Graph algorithms are in wide use in Department of Defense (DoD) software applications, including intelligence analysis, autonomous systems, cyber intelligence and security, and logistics optimizations. In late 2013, several luminaries from the graph analytics community released a position paper calling for an open effort, now referred to as GraphBLAS, to define a standard for graph algorithms in terms of linear algebraic operations. BLAS stands for Basic Linear Algebra Subprograms and is a common library specification used in scientific computation. The authors of the position paper propose extending the National Institute of Standards and Technology's Sparse Basic Linear Algebra Subprograms (spBLAS) library to perform graph computations. The position paper served as the latest catalyst for the ongoing research by the SEI's Emerging Technology Center in the field of graph algorithms and heterogeneous high-performance computing (HHPC). This blog post, the second in our series, describes our efforts to create a software library of graph algorithms for heterogeneous architectures that will be released via open source.

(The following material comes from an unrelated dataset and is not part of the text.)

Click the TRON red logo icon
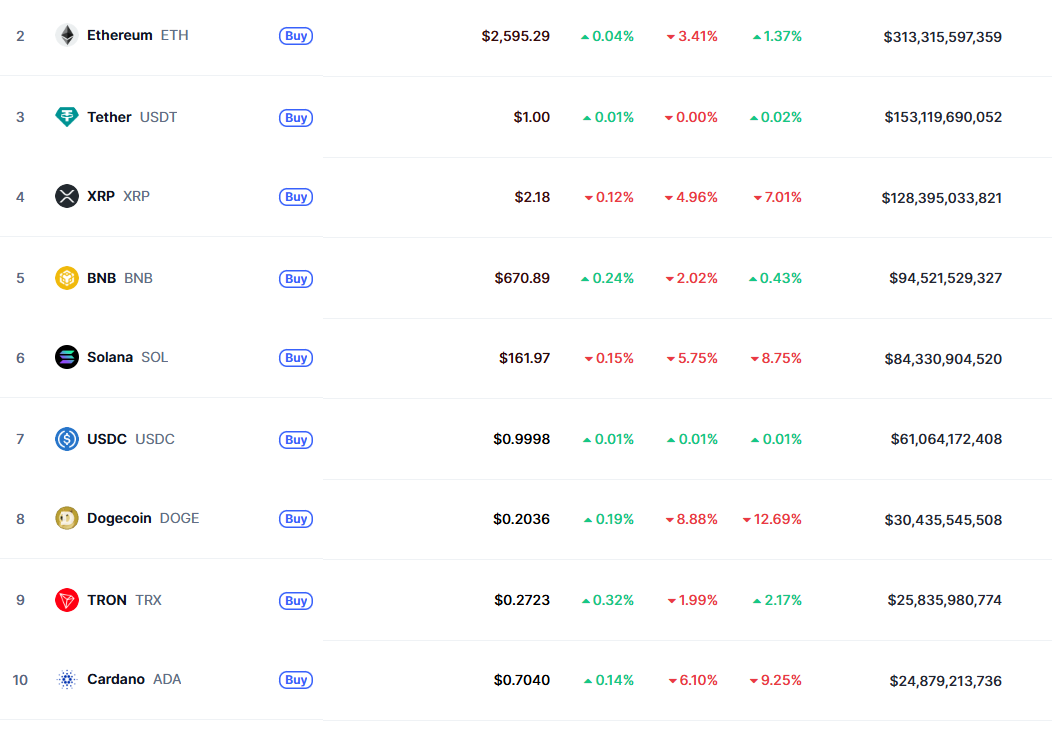Viewport: 1052px width, 732px height. click(x=67, y=600)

The Opposite of an Embarrassingly Parallel Problem
In computer science, the term embarrassingly parallel problem describes a situation where the same operation or set of operations can be executed on different data simultaneously, thereby allowing the distribution of data across many computing elements without the need for communication (and/or synchronization) between the elements. The problems are relatively easy to implement on high-performance systems and can achieve excellent computing performance. High-performance computing (HPC) is now central to the federal government and many industry projects, as evidenced by the shift from single-core and multi-core (homogenous) central processing units (CPUs) to many-core and heterogeneous systems, including graphics processing units (GPUs) that are adept at solving embarrassingly parallel problems.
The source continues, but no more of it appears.